STATED EXERCISE 1: In the mailing-list reply about minimizing size, why does the quoted message from James Kass call it a shame to tell Tamil users that Unicode won't standardize a duplicate encoding until a certain event happens?

DOCUMENT EXTRACT:
<<<<

Re: minimizing size (was Re: allocation of Georgian letters)

From: Michael S. Kaplan (michka@trigeminal.com)
Date: Sat Feb 09 2008 - 12:58:09 CST

  • Next message: Doug Ewell: "Re: minimizing size (was Re: allocation of Georgian letters)"

    They technically have been told this on more than one occasion by more than
    one person over the last 7-8 years.

    Some messages are harder to hear than others.

    MichKa

    ----- Original Message -----
    From: "Bala" <bala@cse.mrt.ac.lk>
    To: "'James Kass'" <thunder-bird@earthlink.net>; "'Unicode Mailing List'"
    <unicode@unicode.org>
    Sent: Saturday, February 09, 2008 9:19 AM
    Subject: RE: minimizing size (was Re: allocation of Georgian letters)

    > James Kass----
    > Another shame is telling Tamil users that Unicode won't standardize
    > a duplicate encoding until a certain event happens. This gives the
    > misleading impression that there's at least a possibility that Unicode
    > might encode TACE/TUNE.

>>>>

EXTRACTED ENTRIES:
<<<<

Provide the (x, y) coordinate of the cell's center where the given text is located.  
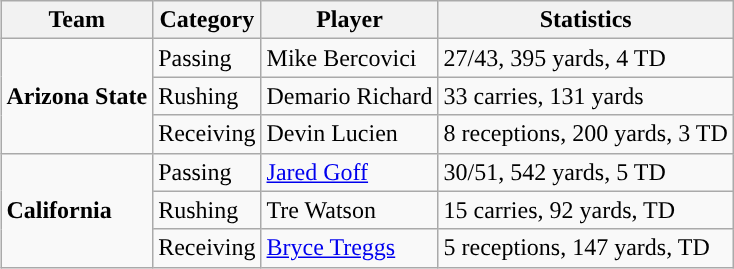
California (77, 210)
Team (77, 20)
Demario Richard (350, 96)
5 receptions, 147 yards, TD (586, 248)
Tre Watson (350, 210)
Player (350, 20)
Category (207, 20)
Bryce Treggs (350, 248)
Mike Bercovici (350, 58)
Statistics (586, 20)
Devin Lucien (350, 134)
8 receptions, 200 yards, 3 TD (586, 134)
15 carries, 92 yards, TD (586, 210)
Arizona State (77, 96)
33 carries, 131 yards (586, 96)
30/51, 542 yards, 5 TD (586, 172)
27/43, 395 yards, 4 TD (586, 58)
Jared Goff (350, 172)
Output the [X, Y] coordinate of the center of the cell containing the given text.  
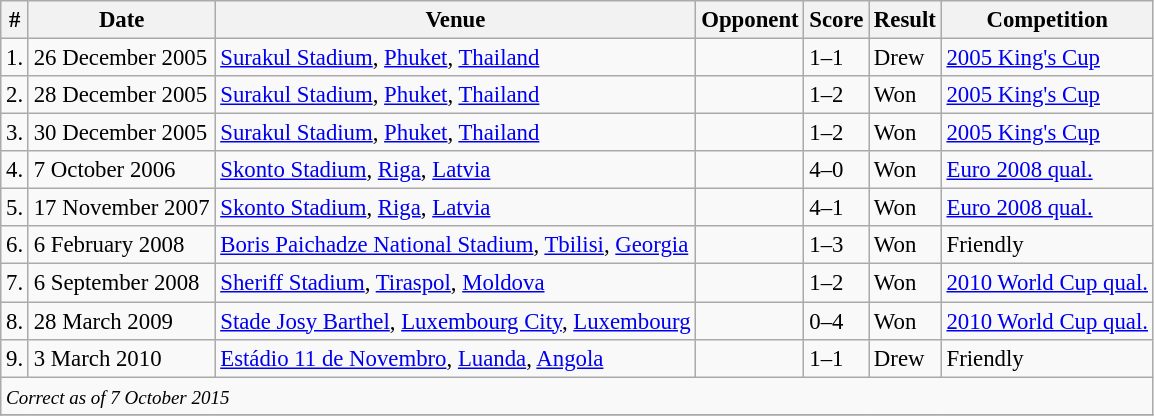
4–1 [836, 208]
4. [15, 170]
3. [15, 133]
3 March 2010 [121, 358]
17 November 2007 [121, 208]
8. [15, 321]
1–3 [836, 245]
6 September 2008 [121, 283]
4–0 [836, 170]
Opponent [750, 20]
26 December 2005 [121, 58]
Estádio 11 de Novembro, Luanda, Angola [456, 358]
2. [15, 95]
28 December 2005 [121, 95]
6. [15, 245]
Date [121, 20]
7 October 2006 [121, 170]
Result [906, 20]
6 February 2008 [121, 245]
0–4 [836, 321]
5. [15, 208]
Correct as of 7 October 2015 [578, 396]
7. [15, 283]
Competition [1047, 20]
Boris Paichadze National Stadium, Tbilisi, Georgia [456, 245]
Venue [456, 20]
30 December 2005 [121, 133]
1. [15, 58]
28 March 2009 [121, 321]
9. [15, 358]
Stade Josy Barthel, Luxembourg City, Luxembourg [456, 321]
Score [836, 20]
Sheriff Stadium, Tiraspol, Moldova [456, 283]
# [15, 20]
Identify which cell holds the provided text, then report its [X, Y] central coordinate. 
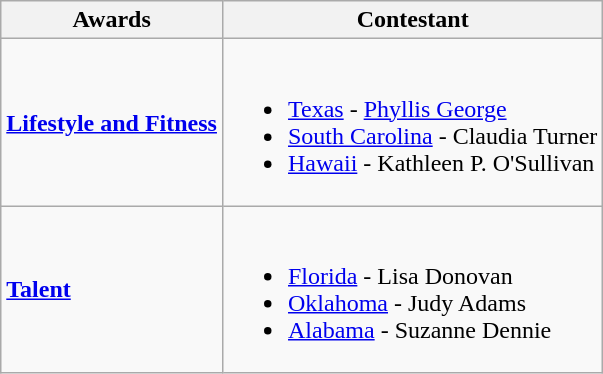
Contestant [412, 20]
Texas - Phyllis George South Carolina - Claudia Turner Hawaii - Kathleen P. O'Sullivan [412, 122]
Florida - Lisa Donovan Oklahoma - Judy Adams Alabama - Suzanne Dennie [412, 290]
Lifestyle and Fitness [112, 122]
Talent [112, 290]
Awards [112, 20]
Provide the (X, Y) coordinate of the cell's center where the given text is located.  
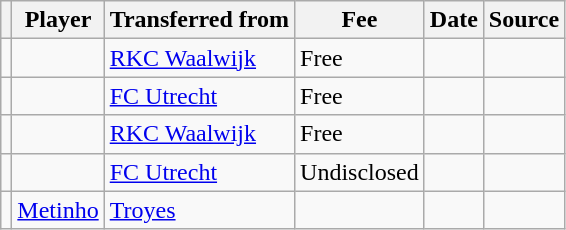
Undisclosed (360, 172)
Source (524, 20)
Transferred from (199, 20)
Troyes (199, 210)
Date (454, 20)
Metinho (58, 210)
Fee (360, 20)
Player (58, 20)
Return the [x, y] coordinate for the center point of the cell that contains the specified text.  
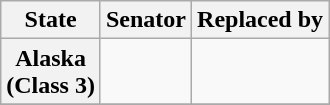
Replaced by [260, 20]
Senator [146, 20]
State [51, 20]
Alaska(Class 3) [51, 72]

>>>>

STATED EXERCISE 2: Transcribe the lines of the listing from the line with "4–1 [836, 208]" up to and including the line with "7. [15, 283]".

TASK RESPONSE 1: He calls it a shame because it gives the misleading impression that there is at least a possibility that Unicode might encode TACE/TUNE.

TASK RESPONSE 2:
4–1 [836, 208]
4. [15, 170]
3. [15, 133]
3 March 2010 [121, 358]
17 November 2007 [121, 208]
8. [15, 321]
1–3 [836, 245]
6 September 2008 [121, 283]
4–0 [836, 170]
Opponent [750, 20]
26 December 2005 [121, 58]
Estádio 11 de Novembro, Luanda, Angola [456, 358]
2. [15, 95]
28 December 2005 [121, 95]
6. [15, 245]
Date [121, 20]
7 October 2006 [121, 170]
Result [906, 20]
6 February 2008 [121, 245]
0–4 [836, 321]
5. [15, 208]
Correct as of 7 October 2015 [578, 396]
7. [15, 283]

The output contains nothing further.